No. This provides strong privacy (7/10), not complete anonymity. All transactions are visible on-chain, just harder to link to your identity.
How long do withdrawals take?
Withdrawals are delayed by 5-30 minutes after selling. This is intentional for privacy.
What happens if a trade fails?
The bot automatically attempts to recover SOL from temp wallets. Failed trades are logged in your trade history.
Can I sell tokens bought before the privacy update?
No. Tokens must be in temp wallets to sell.
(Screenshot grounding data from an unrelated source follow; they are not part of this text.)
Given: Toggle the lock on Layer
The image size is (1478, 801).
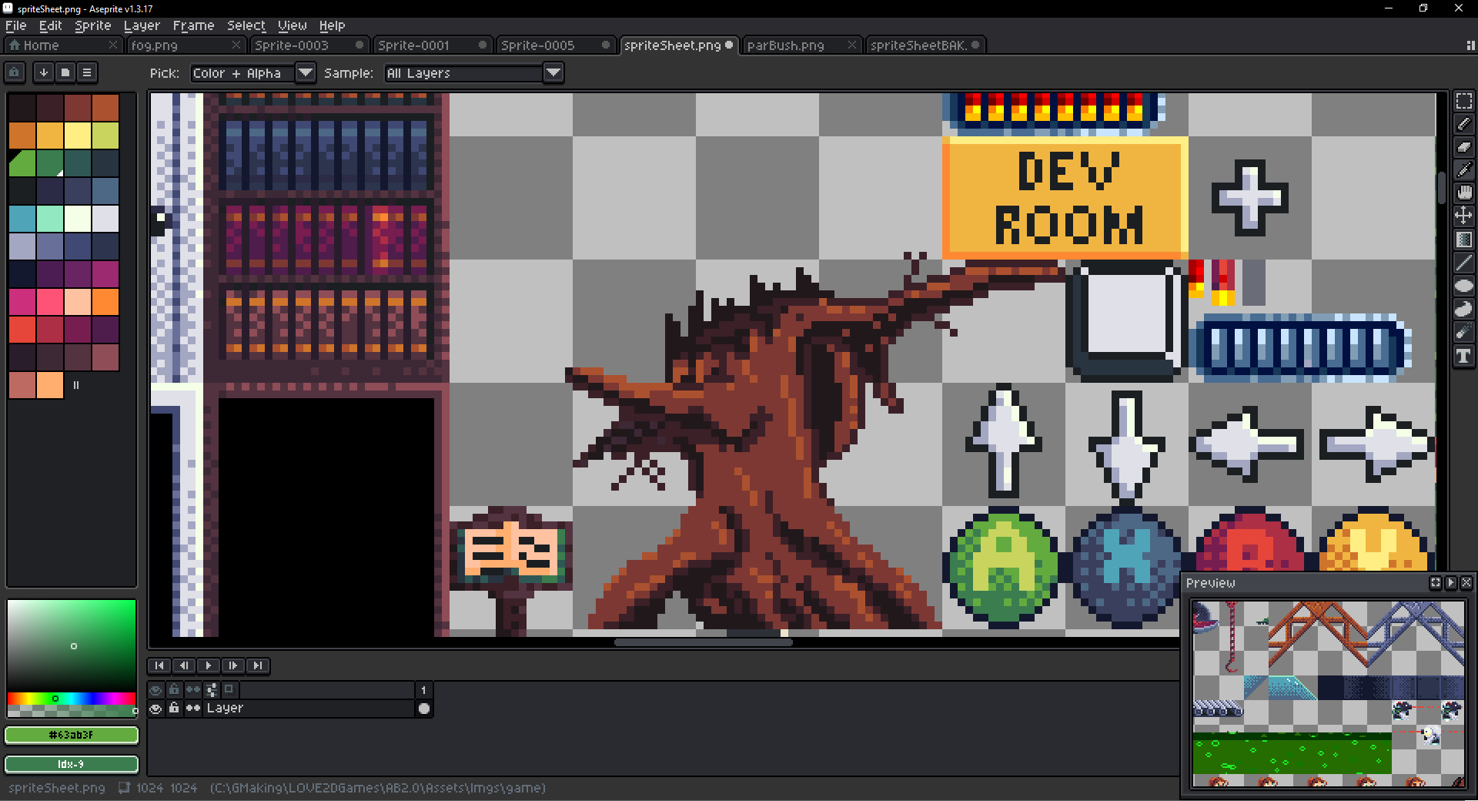Looking at the screenshot, I should point(174,709).
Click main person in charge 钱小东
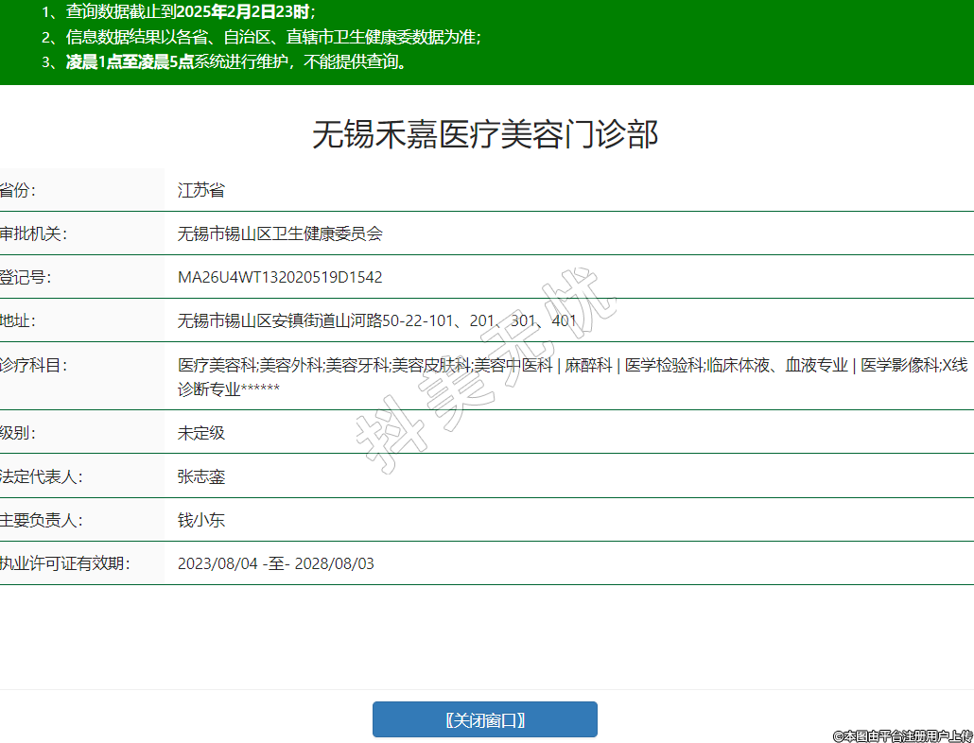974x743 pixels. click(x=201, y=520)
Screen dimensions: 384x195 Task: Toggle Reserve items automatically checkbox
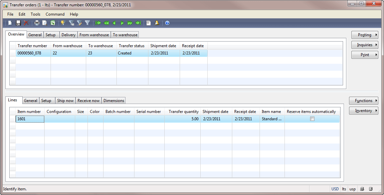(312, 119)
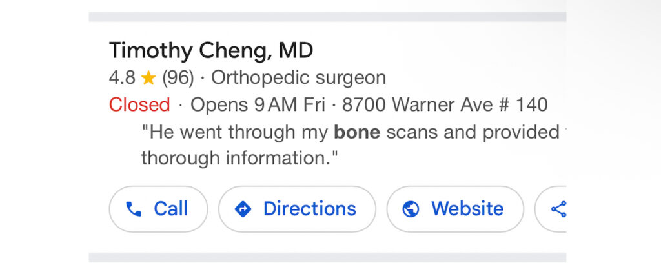The image size is (661, 263).
Task: Click the gray divider above the listing
Action: coord(327,17)
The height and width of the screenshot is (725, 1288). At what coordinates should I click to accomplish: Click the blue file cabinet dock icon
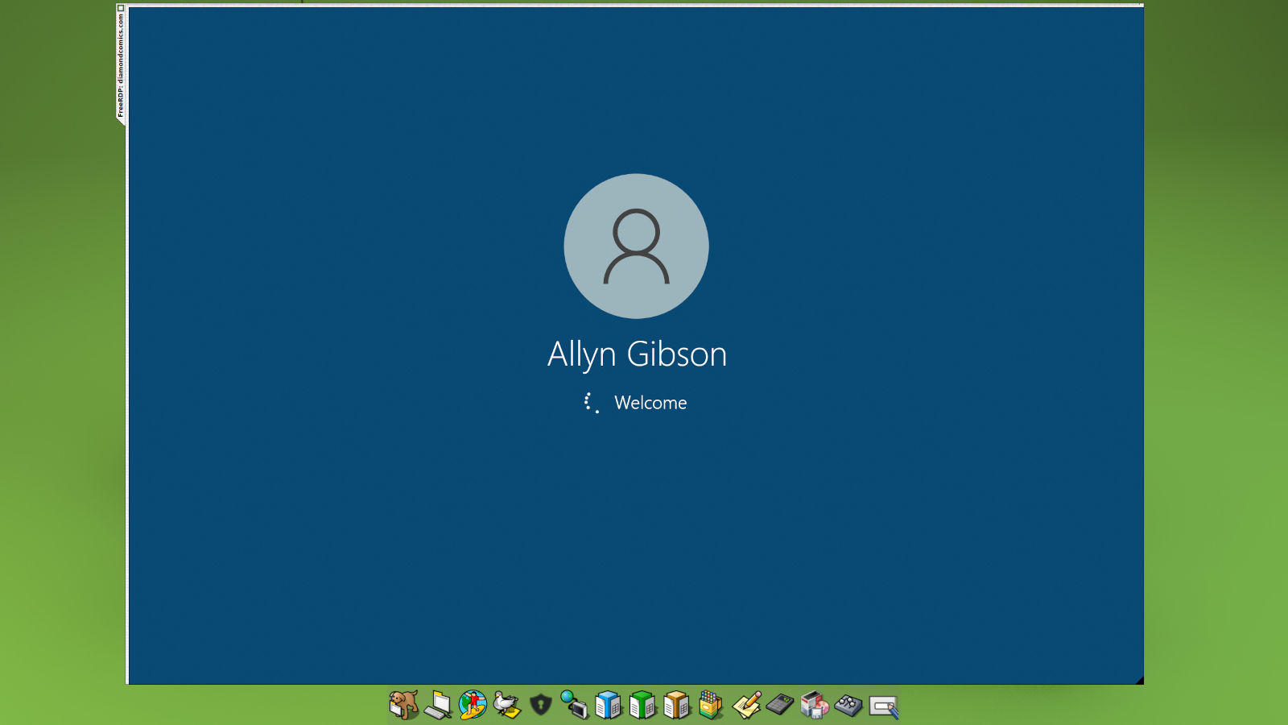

Only tokens bought with the new privacy system can be sold.
What are the fees?
0.5% fee on all trades. Plus standard Solana transaction fees (~0.000005 SOL per transaction).
Is this legal?
Privacy features are legal. Users are responsible for following local regulations and tax laws.
How do I check my token balance?
Use the /trades command to see your holdings. Tokens are stored in temp wallets, not your deposit wallet.
Can I withdraw tokens to my own wallet?
No. Tokens must be sold through the bot to maintain privacy. Direct token transfers would break the privacy model.